Боль присутствовала. Но я мотнула головой, отрицая очевидное.

Чернов же снова стиснул всю меня, со скрипом заставляя вжиматься в его стальную грудь.

– Я весь день чумной. С похотью по клеткам, как со взрывчаткой, – не выдохнул, а буквально зашипел в мое многострадальное ухо. – Хочу тебя, аж трясет.

Бойца не выключал. Но и не прятал, что внутри рвет.

– Можем… – пробормотала я, ощущая, как у самой все сохнет – от губ до желудка. – Можем сейчас пойти домой… – вытянула кое-как. С паузами, в которых то слишком много дыхания было, то напрочь отсутствовало. – Если Сева будет спать…

Договорить Руслан не дал. Резко поднявшись, потащил нас с сыном домой. Я, конечно, не сопротивлялась. Шла за ним, как под гипнозом. С пылающим телом и одним-единственным желанием: скорее оказаться в объятиях мужа.

Глава 33. Ты одна, ты такая

Я знал, что такое контузия. Было дело. Проходили.

СВОЯ рванула мощнее. Ударила по мозгам, по нутру, по костям, по нервам. Филигранно прошлась. Все повело. Перекорежило. Неизменным ничего не осталось.

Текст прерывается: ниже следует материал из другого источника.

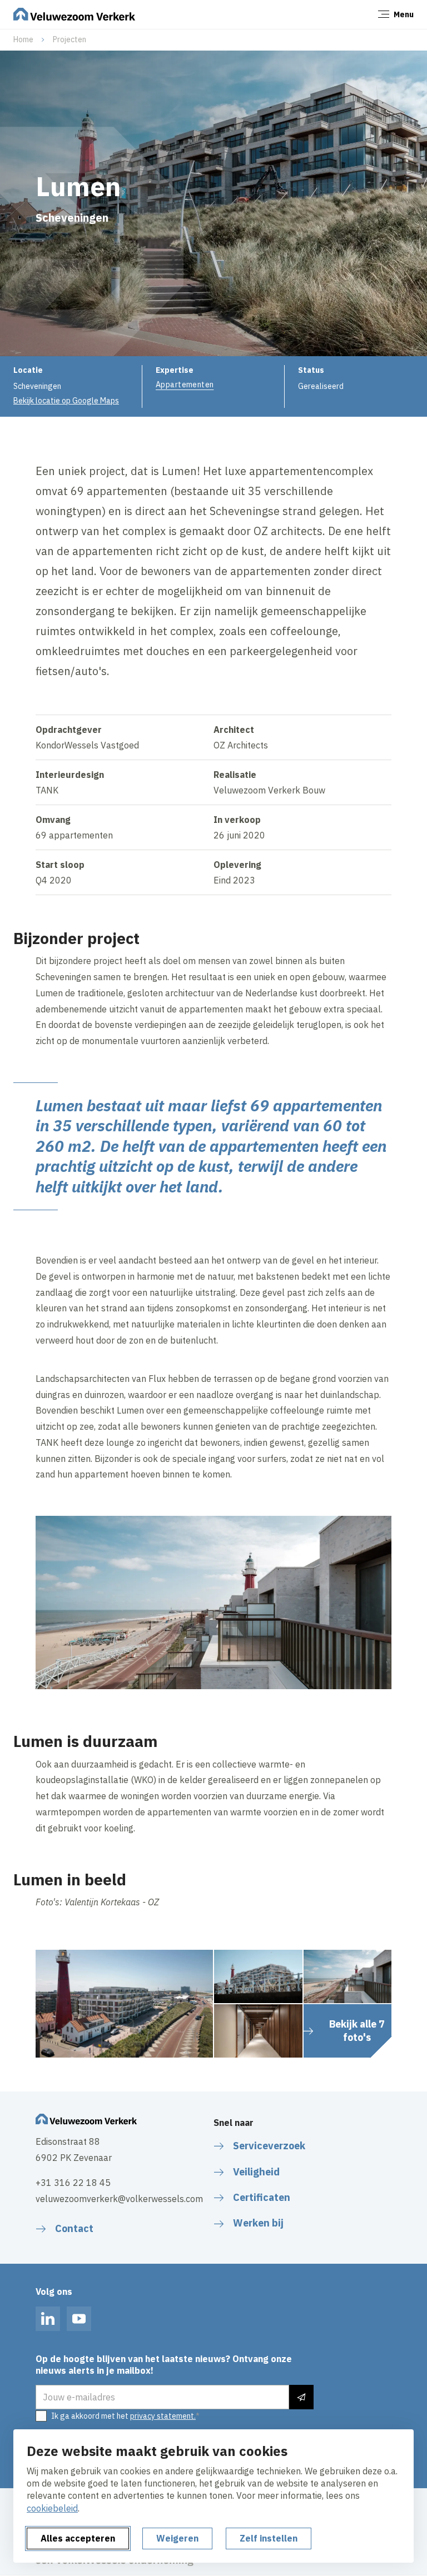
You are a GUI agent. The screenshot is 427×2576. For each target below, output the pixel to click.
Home (23, 39)
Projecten (69, 39)
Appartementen (185, 385)
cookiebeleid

Вроде отстрелялся. Выпустил пар. Снизил нагрузку. Но новая смена тянулась напряженнее предыдущей. Пульсация не только по члену ходила. Скользила ржавой проволокой по всему организму.

Говоря, что трясло, ни разу не напиздел.

Домой, ясное дело, летел.

В дороге сцены становились ярче: как СВОЯ открывалась, принимала, выгибалась, стонала… На выдохе. Сквозь дрожь.

И тут… Снова, сукина душа, Косыгин. Ебаный пень. Глаза б мои не видели.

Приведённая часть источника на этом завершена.